The True Cost of a $1.5 Trillion Pentagon Budget
President Donald Trump has proposed a $1.5 trillion Pentagon budget, which would be a nearly $500 billion increase and the highest level of U.S. military spending since World War II. Neither Trump or any administration official has offered a compelling strategic justification for this unprecedented increase in military spending. Recent reporting has revealed that Trump budget officials can’t even figure out how to spend such an extraordinary sum and the President’s own budget chief has warned that it would further exacerbate the U.S.’s surging national debt. All of which raises myriad questions. Most notably, is there any strategic imperative for a $1.5 trillion Pentagon budget?
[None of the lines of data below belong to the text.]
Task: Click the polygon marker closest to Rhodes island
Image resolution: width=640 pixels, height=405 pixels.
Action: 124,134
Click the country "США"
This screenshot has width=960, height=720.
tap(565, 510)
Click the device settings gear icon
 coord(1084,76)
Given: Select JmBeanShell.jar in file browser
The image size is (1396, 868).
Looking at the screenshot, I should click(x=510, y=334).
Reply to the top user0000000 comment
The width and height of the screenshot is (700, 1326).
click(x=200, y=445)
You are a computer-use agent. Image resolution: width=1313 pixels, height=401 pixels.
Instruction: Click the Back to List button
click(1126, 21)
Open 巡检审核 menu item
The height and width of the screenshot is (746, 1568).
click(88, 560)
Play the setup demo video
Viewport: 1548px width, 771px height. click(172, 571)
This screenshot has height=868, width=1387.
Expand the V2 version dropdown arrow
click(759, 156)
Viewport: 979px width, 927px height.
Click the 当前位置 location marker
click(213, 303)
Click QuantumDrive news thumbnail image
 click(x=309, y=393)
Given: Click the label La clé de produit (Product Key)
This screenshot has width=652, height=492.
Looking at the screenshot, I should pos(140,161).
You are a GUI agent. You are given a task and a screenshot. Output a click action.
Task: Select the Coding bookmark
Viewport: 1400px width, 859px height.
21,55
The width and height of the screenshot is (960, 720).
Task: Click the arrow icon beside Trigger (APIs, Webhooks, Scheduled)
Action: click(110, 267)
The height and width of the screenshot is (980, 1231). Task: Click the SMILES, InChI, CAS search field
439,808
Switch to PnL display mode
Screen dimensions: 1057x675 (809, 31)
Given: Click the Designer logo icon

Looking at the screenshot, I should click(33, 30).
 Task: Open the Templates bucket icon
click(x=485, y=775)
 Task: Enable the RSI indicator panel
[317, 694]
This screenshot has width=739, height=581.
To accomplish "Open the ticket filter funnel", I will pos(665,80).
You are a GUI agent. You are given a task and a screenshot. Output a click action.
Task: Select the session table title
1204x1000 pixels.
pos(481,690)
And, what would the costs of that budget be to the American people?
To answer these and many more questions, Ben Freeman, the director of the Quincy Institute’s Democratizing Foreign Policy team and co-author of the recently released The Trillion Dollar War Machine will speak with Justin Logan, director of Defense and Foreign Policy Studies at The Cato Institute, Heidi Peltier, senior research associate in International and Public Affairs at Brown University, and Steve Kosiak, a Quincy Institute non-resident fellow with a long career of budget analysis at OMB, CSBA, CNAS, and elsewhere.
The conversation will take place on Thursday, March 5th from 12:00 – 1:00 PM Eastern Time.
Program
Entities
Panelists
Justin Logan
Justin Logan is the director of defense and foreign policy studies at the Cato Institute. He is an expert on US grand strategy, international relations theory, and American foreign policy. His current research focuses on three subjects: the failure of US efforts at burden sharing in NATO; the shifting balance of power in Asia; and the limited relevance of the Middle East to US national security. He has authored numerous policy studies and articles on topics including international relations theory, US-China policy, US-Russia policy, stabilization and reconstruction operations, and the policy approaches to a nuclear Iran.
Heidi Peltier
Heidi Peltier is a Senior Researcher at the Watson School of International and Public Affairs at Brown University, where she is Director of Programs for the Costs of War Project. Dr. Peltier has written on topics including the employment impacts of military and other public spending; military contracting, or what she calls the “Camo Economy;” and other areas at the intersection of militarism and public finance. She has also written extensively on the employment impacts of the transition to a low-carbon economy. Dr. Peltier has served as a consultant with the U.S. Department of Energy, the United Nations Industrial Development Organization, the International Labor Organization and various other institutions.
Steven Kosiak
Steven Kosiak is a non-resident fellow at the Quincy Institute and a partner at ISM Strategies in Washington, D.C. He is also a senior adjunct faculty member at American University’s School of International Service (SIS) and an adjunct senior fellow at the Center for a New American Security (CNAS). Prior to joining ISM Strategies in the fall of 2014, he served for five-and-a-half years as the Office of Management and Budget (OMB) associate director for defense and international affairs and the senior White House official for national security and foreign policy budgeting. From 1996–2009 Mr. Kosiak was vice president for budget studies at the Center for Strategic and Budgetary Assessments (CSBA). From 2000–08 he was an adjunct faculty member at Georgetown University’s Security Studies Program.
Ben Freeman
Ben Freeman is director of the Democratizing Foreign Policy program at the Quincy Institute. Ben is the co-author, with William Hartung, of the recently released The Trillion Dollar War Machine: How Runaway Military Spending Drives America into Foreign Wars and Bankrupts Us at Home. He investigates money in politics, defense spending, and foreign influence in America. He is the author of The Foreign Policy Auction, which was the first book to systematically analyze the foreign influence industry in the United States. Before joining the Quincy Institute, Ben founded the Foreign Influence Transparency Initiative at the Center for International Policy, served as Deputy Director of the National Security program at Third Way, and was a National Security Fellow at the Project On Government Oversight.